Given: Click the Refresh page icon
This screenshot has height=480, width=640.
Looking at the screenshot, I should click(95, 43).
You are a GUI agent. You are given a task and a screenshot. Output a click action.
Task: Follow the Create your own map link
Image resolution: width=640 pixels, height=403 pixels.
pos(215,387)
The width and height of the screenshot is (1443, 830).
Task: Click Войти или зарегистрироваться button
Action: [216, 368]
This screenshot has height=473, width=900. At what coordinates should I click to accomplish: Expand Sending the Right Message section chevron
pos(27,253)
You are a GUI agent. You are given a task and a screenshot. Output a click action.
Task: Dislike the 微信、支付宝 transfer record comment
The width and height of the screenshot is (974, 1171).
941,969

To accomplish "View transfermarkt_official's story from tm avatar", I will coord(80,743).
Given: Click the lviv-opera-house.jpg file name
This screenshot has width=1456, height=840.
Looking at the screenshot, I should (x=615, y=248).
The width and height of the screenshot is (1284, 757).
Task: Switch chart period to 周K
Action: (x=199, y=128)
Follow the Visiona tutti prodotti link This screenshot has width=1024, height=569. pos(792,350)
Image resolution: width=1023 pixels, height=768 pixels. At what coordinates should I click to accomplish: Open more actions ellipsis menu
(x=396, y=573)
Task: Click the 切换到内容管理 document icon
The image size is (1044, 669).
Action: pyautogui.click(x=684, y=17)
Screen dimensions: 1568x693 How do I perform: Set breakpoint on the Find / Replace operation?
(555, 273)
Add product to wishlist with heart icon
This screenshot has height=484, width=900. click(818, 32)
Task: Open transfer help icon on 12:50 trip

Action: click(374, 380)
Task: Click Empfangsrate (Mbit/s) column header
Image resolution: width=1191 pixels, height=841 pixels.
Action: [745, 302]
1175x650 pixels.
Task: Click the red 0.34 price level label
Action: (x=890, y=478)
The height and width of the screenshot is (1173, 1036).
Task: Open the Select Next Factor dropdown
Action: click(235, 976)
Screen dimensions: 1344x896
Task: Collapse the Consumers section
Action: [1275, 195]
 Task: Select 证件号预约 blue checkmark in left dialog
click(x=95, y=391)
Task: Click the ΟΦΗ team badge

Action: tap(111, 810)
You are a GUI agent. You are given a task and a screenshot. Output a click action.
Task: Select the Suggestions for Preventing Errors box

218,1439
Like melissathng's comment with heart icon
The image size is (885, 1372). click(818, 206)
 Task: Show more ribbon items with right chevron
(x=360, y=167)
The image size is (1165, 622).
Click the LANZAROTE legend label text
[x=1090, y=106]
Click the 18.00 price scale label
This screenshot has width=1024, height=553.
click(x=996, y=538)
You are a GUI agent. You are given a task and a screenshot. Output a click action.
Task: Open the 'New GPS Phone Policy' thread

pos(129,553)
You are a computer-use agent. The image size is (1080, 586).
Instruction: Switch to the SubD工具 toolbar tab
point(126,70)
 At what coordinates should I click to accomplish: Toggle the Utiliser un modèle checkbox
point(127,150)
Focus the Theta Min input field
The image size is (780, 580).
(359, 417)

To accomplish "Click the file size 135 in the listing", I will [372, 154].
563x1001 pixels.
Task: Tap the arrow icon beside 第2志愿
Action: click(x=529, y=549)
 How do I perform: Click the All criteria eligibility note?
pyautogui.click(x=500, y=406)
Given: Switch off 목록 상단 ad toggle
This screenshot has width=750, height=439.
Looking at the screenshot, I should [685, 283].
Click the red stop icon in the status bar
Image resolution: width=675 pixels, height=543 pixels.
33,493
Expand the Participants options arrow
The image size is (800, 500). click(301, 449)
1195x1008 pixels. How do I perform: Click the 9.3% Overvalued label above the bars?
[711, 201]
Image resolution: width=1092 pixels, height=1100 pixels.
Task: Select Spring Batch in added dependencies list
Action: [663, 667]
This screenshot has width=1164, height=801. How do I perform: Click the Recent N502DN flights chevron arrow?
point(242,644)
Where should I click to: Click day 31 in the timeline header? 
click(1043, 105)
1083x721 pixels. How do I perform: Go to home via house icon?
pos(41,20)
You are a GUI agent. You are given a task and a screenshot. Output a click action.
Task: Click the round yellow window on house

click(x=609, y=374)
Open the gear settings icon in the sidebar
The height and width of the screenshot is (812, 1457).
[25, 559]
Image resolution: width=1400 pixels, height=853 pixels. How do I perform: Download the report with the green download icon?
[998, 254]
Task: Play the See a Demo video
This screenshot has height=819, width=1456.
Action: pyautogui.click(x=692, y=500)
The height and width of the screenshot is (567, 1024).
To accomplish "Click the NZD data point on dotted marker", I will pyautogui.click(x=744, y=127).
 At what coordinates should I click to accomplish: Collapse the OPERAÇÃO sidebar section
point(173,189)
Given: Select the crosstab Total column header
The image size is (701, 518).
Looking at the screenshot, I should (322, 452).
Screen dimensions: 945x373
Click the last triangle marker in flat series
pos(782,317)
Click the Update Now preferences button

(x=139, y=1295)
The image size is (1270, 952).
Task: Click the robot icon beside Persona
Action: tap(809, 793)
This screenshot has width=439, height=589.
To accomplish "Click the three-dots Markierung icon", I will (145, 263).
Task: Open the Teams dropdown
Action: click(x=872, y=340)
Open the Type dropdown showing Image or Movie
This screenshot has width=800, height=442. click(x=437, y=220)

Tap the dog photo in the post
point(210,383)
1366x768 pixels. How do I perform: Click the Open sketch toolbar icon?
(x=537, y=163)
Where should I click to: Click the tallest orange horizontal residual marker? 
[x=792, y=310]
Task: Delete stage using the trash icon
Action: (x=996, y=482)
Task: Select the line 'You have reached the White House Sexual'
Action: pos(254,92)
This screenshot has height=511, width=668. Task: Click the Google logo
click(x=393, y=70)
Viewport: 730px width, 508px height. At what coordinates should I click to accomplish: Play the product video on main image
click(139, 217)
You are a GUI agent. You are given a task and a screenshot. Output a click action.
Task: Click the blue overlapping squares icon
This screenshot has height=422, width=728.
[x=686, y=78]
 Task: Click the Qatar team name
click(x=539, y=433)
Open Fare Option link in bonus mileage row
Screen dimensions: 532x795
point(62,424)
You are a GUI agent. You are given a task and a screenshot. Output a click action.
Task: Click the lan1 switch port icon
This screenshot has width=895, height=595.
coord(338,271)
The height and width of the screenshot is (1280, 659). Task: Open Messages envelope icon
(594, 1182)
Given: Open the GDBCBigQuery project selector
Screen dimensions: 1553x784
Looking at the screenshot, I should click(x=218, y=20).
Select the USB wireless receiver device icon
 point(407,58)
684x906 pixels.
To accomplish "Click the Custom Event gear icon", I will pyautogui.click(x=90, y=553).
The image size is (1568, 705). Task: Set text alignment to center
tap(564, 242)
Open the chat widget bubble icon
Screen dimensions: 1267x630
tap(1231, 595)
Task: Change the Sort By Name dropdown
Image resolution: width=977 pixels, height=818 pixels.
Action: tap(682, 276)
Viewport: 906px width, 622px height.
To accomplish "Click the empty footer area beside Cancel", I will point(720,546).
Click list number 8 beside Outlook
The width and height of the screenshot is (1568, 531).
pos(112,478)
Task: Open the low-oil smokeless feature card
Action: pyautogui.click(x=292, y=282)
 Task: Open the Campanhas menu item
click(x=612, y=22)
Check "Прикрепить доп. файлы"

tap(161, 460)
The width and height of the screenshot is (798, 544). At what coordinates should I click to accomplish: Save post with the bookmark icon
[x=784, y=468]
+---+
### TASK DIRECTIONS
Output the whole listing exactly, leaving nothing out.

### RESPONSE TO THE EXERCISE
Given: Click the Refresh page icon
This screenshot has height=480, width=640.
Looking at the screenshot, I should click(95, 43).
You are a GUI agent. You are given a task and a screenshot. Output a click action.
Task: Follow the Create your own map link
Image resolution: width=640 pixels, height=403 pixels.
pos(215,387)
The width and height of the screenshot is (1443, 830).
Task: Click Войти или зарегистрироваться button
Action: [216, 368]
This screenshot has height=473, width=900. At what coordinates should I click to accomplish: Expand Sending the Right Message section chevron
pos(27,253)
You are a GUI agent. You are given a task and a screenshot. Output a click action.
Task: Dislike the 微信、支付宝 transfer record comment
The width and height of the screenshot is (974, 1171).
941,969

To accomplish "View transfermarkt_official's story from tm avatar", I will coord(80,743).
Given: Click the lviv-opera-house.jpg file name
This screenshot has width=1456, height=840.
Looking at the screenshot, I should (x=615, y=248).
The width and height of the screenshot is (1284, 757).
Task: Switch chart period to 周K
Action: (x=199, y=128)
Follow the Visiona tutti prodotti link This screenshot has width=1024, height=569. pos(792,350)
Image resolution: width=1023 pixels, height=768 pixels. At what coordinates should I click to accomplish: Open more actions ellipsis menu
(x=396, y=573)
Task: Click the 切换到内容管理 document icon
The image size is (1044, 669).
Action: pyautogui.click(x=684, y=17)
Screen dimensions: 1568x693 How do I perform: Set breakpoint on the Find / Replace operation?
(555, 273)
Add product to wishlist with heart icon
This screenshot has height=484, width=900. click(818, 32)
Task: Open transfer help icon on 12:50 trip

Action: click(374, 380)
Task: Click Empfangsrate (Mbit/s) column header
Image resolution: width=1191 pixels, height=841 pixels.
Action: [745, 302]
1175x650 pixels.
Task: Click the red 0.34 price level label
Action: (x=890, y=478)
The height and width of the screenshot is (1173, 1036).
Task: Open the Select Next Factor dropdown
Action: click(235, 976)
Screen dimensions: 1344x896
Task: Collapse the Consumers section
Action: [1275, 195]
 Task: Select 证件号预约 blue checkmark in left dialog
click(x=95, y=391)
Task: Click the ΟΦΗ team badge

Action: tap(111, 810)
You are a GUI agent. You are given a task and a screenshot. Output a click action.
Task: Select the Suggestions for Preventing Errors box

218,1439
Like melissathng's comment with heart icon
The image size is (885, 1372). click(818, 206)
 Task: Show more ribbon items with right chevron
(x=360, y=167)
The image size is (1165, 622).
Click the LANZAROTE legend label text
[x=1090, y=106]
Click the 18.00 price scale label
This screenshot has width=1024, height=553.
click(x=996, y=538)
You are a GUI agent. You are given a task and a screenshot. Output a click action.
Task: Open the 'New GPS Phone Policy' thread

pos(129,553)
You are a computer-use agent. The image size is (1080, 586).
Instruction: Switch to the SubD工具 toolbar tab
point(126,70)
 At what coordinates should I click to accomplish: Toggle the Utiliser un modèle checkbox
point(127,150)
Focus the Theta Min input field
The image size is (780, 580).
(359, 417)

To accomplish "Click the file size 135 in the listing", I will [372, 154].
563x1001 pixels.
Task: Tap the arrow icon beside 第2志愿
Action: click(x=529, y=549)
 How do I perform: Click the All criteria eligibility note?
pyautogui.click(x=500, y=406)
Given: Switch off 목록 상단 ad toggle
This screenshot has width=750, height=439.
Looking at the screenshot, I should [685, 283].
Click the red stop icon in the status bar
Image resolution: width=675 pixels, height=543 pixels.
33,493
Expand the Participants options arrow
The image size is (800, 500). click(301, 449)
1195x1008 pixels. How do I perform: Click the 9.3% Overvalued label above the bars?
[711, 201]
Image resolution: width=1092 pixels, height=1100 pixels.
Task: Select Spring Batch in added dependencies list
Action: [663, 667]
This screenshot has width=1164, height=801. How do I perform: Click the Recent N502DN flights chevron arrow?
point(242,644)
Where should I click to: Click day 31 in the timeline header? 
click(1043, 105)
1083x721 pixels. How do I perform: Go to home via house icon?
pos(41,20)
You are a GUI agent. You are given a task and a screenshot. Output a click action.
Task: Click the round yellow window on house

click(x=609, y=374)
Open the gear settings icon in the sidebar
The height and width of the screenshot is (812, 1457).
[25, 559]
Image resolution: width=1400 pixels, height=853 pixels. How do I perform: Download the report with the green download icon?
[998, 254]
Task: Play the See a Demo video
This screenshot has height=819, width=1456.
Action: pyautogui.click(x=692, y=500)
The height and width of the screenshot is (567, 1024).
To accomplish "Click the NZD data point on dotted marker", I will pyautogui.click(x=744, y=127).
 At what coordinates should I click to accomplish: Collapse the OPERAÇÃO sidebar section
point(173,189)
Given: Select the crosstab Total column header
The image size is (701, 518).
Looking at the screenshot, I should (322, 452).
Screen dimensions: 945x373
Click the last triangle marker in flat series
pos(782,317)
Click the Update Now preferences button

(x=139, y=1295)
The image size is (1270, 952).
Task: Click the robot icon beside Persona
Action: tap(809, 793)
This screenshot has width=439, height=589.
To accomplish "Click the three-dots Markierung icon", I will (145, 263).
Task: Open the Teams dropdown
Action: click(x=872, y=340)
Open the Type dropdown showing Image or Movie
This screenshot has width=800, height=442. click(x=437, y=220)

Tap the dog photo in the post
point(210,383)
1366x768 pixels. How do I perform: Click the Open sketch toolbar icon?
(x=537, y=163)
Where should I click to: Click the tallest orange horizontal residual marker? 
[x=792, y=310]
Task: Delete stage using the trash icon
Action: (x=996, y=482)
Task: Select the line 'You have reached the White House Sexual'
Action: pos(254,92)
This screenshot has height=511, width=668. Task: Click the Google logo
click(x=393, y=70)
Viewport: 730px width, 508px height. At what coordinates should I click to accomplish: Play the product video on main image
click(139, 217)
You are a GUI agent. You are given a task and a screenshot. Output a click action.
Task: Click the blue overlapping squares icon
This screenshot has height=422, width=728.
[x=686, y=78]
 Task: Click the Qatar team name
click(x=539, y=433)
Open Fare Option link in bonus mileage row
Screen dimensions: 532x795
point(62,424)
You are a GUI agent. You are given a task and a screenshot. Output a click action.
Task: Click the lan1 switch port icon
This screenshot has width=895, height=595.
coord(338,271)
The height and width of the screenshot is (1280, 659). Task: Open Messages envelope icon
(594, 1182)
Given: Open the GDBCBigQuery project selector
Screen dimensions: 1553x784
Looking at the screenshot, I should click(x=218, y=20).
Select the USB wireless receiver device icon
 point(407,58)
684x906 pixels.
To accomplish "Click the Custom Event gear icon", I will pyautogui.click(x=90, y=553).
The image size is (1568, 705). Task: Set text alignment to center
tap(564, 242)
Open the chat widget bubble icon
Screen dimensions: 1267x630
tap(1231, 595)
Task: Change the Sort By Name dropdown
Image resolution: width=977 pixels, height=818 pixels.
Action: tap(682, 276)
Viewport: 906px width, 622px height.
To accomplish "Click the empty footer area beside Cancel", I will point(720,546).
Click list number 8 beside Outlook
The width and height of the screenshot is (1568, 531).
pos(112,478)
Task: Open the low-oil smokeless feature card
Action: pyautogui.click(x=292, y=282)
 Task: Open the Campanhas menu item
click(x=612, y=22)
Check "Прикрепить доп. файлы"

tap(161, 460)
The width and height of the screenshot is (798, 544). At what coordinates should I click to accomplish: Save post with the bookmark icon
[x=784, y=468]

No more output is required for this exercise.